Chris sighed, decided to be honest. "It seems that it's likely that if I attempted to rescue either of them, I would probably die while trying to set the second one free. I don't know which I would free first. But if I tried to free one, I would have to try to free the other."

"And die." Gaea nodded. "That's the human answer. You people do it all the time-go out on a limb to pull back one of your kind and have the limb break under you. Ten rescuers die while looking for one lost hiker. Terrible arithmetic. It's not universal, of course. Many humans would stand by and watch the train kill both children." She looked at him narrowly. "Which would you do?"

"I don't know. I couldn't honestly say I'd sacrifice myself"

"The answer for a God is easy. A God would let them both die. Individual lives are not important, in other words. While I'm aware of every sparrow that falls, I do nothing to prevent the fall. It's in the nature of life that things should die. I don't expect you to like that, to understand it, or to agree with it. I'm just explaining where I stand. Do you see?"

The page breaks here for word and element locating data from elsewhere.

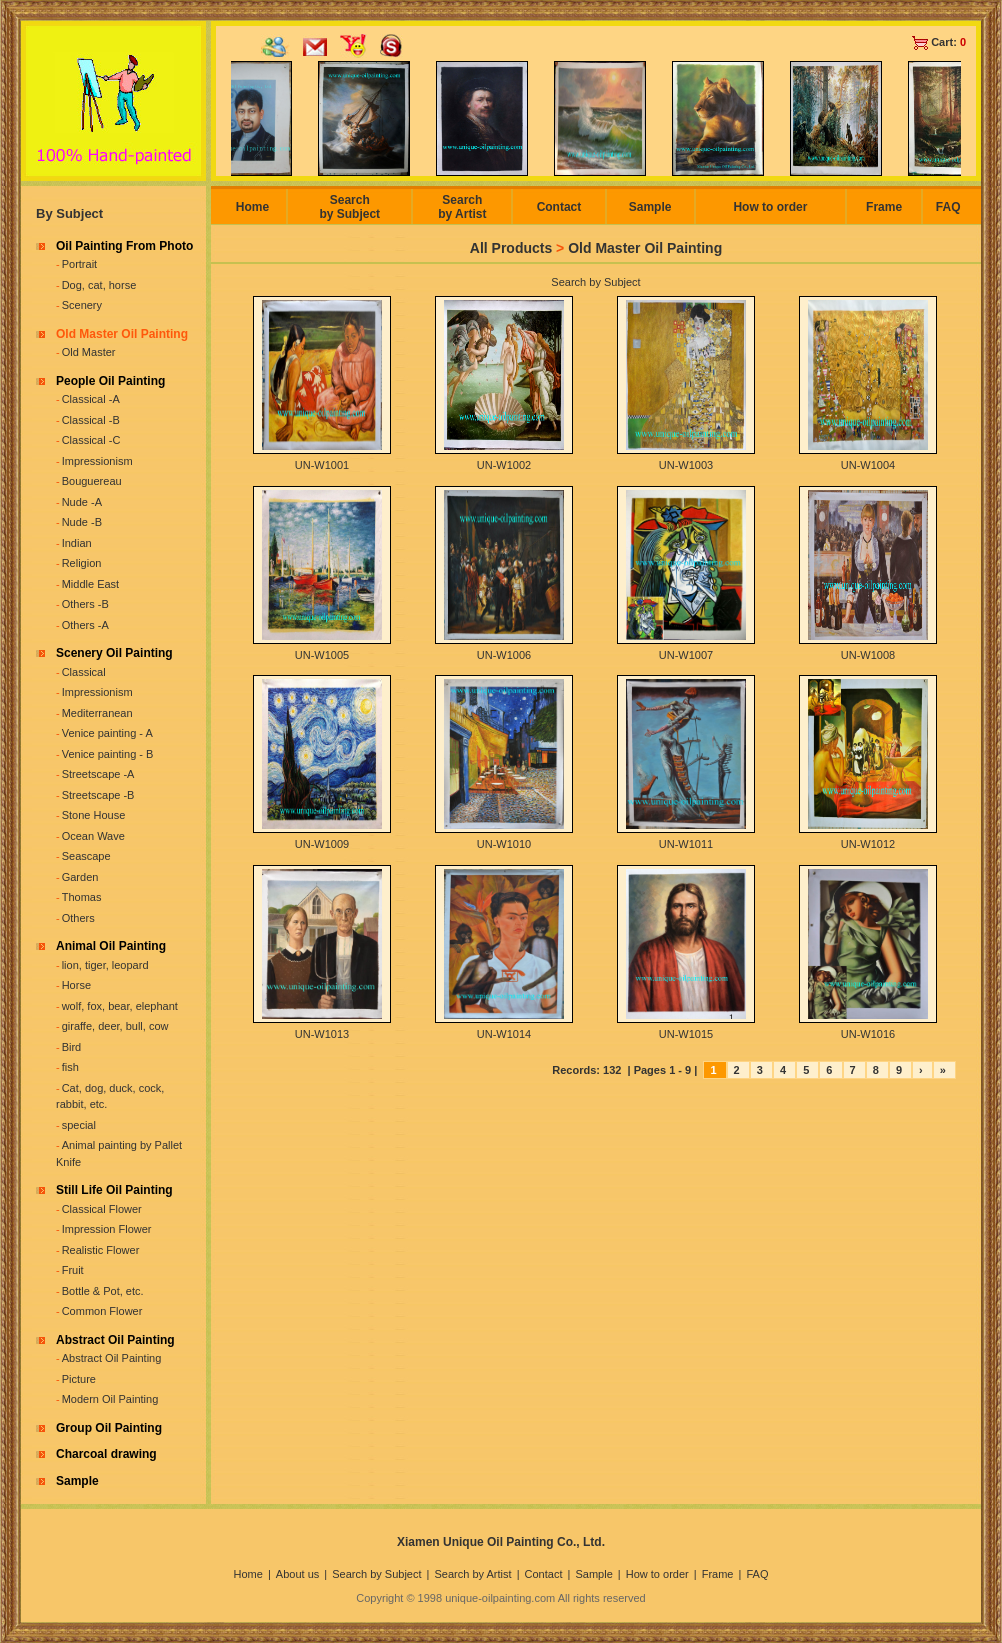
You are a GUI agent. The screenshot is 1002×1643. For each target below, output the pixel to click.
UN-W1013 (322, 1034)
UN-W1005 (322, 655)
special (79, 1125)
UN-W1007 (686, 655)
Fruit (73, 1270)
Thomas (82, 897)
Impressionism (97, 461)
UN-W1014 (504, 1034)
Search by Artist (462, 207)
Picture (79, 1379)
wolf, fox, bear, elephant (120, 1006)
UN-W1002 (504, 465)
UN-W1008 (868, 655)
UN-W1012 (868, 844)
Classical (84, 672)
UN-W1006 (504, 655)
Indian (77, 543)
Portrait (79, 264)
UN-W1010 (504, 844)
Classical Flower (102, 1209)
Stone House (94, 815)
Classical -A (91, 399)
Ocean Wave (93, 836)
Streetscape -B (98, 795)
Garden (80, 877)
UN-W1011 (686, 844)
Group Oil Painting (109, 1428)
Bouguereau (92, 481)
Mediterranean (97, 713)
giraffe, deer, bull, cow (115, 1026)
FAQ (948, 207)
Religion (82, 563)
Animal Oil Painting (111, 946)
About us (297, 1574)
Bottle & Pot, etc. (103, 1291)
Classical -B (91, 420)
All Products (511, 248)
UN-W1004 (868, 465)
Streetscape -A (98, 774)
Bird (72, 1047)
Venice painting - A (107, 733)
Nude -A (82, 502)
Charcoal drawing (106, 1454)
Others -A (85, 625)
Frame (884, 207)
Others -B (85, 604)
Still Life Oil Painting (114, 1190)
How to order (770, 207)
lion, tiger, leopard (105, 965)
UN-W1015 (686, 1034)
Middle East (90, 584)
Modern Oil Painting (110, 1399)
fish (70, 1067)
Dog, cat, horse (99, 285)
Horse (76, 985)
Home (252, 207)
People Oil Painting (110, 381)
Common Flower (102, 1311)
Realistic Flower (101, 1250)
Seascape (86, 856)
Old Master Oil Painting (122, 334)
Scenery (82, 305)
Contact (559, 207)
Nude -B (82, 522)
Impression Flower (107, 1229)
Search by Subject (349, 207)
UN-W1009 (322, 844)
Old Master (89, 352)
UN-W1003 (686, 465)
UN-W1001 (322, 465)
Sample (77, 1481)
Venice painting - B (108, 754)
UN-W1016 (868, 1034)
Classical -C (91, 440)
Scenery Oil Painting (114, 653)
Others (78, 918)
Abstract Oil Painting (115, 1340)
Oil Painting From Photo (124, 246)
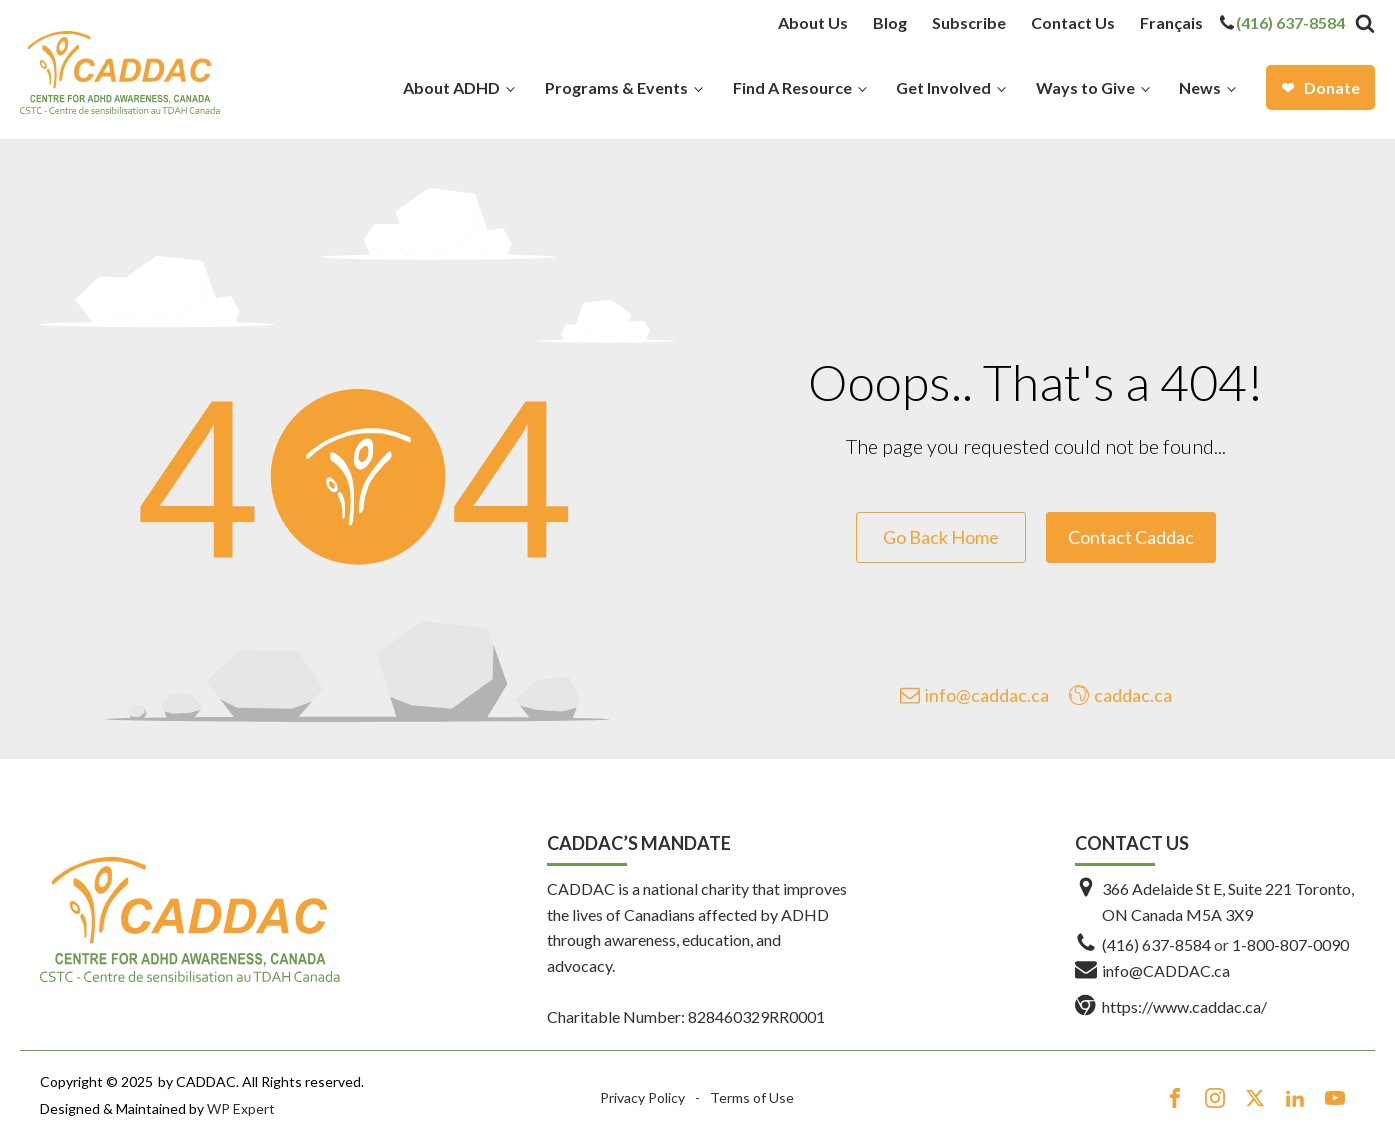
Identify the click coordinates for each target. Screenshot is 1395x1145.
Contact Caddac (1131, 537)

"I think so. I'm not sure."

Gaea waved it away. "It's not important that you approve, just that you understand that is how my universe works."

"That I understand."

"Fine. I'm not quite as impersonal as that. Few Gods are. If there were an afterlife-which, by the way, there isn't, not in my theogony or in yours-I'd probably be inclined to reward the fellow who jumped onto the tracks and died trying to save those children. I'd take the poor bastard into heaven, if there were one. Unfortunately"-she gestured expansively, with a sour look-"this is the closest anyone will ever come to heaven, right here. I make no great claims for it; it's a place, like any other. The food's okay.

"But if I admire someone for something he or she has done, I reward them in this life. Do you follow me?"

"Well, I'm still listening."

She laughed, reached over, and slapped his knee.

"I like that. Now, I don't give anything for free. At the same time I don't sell anything. Cures are awarded on the basis of merit. Dulcimer said you couldn't think of anything you'd done to deserve a cure. Think again."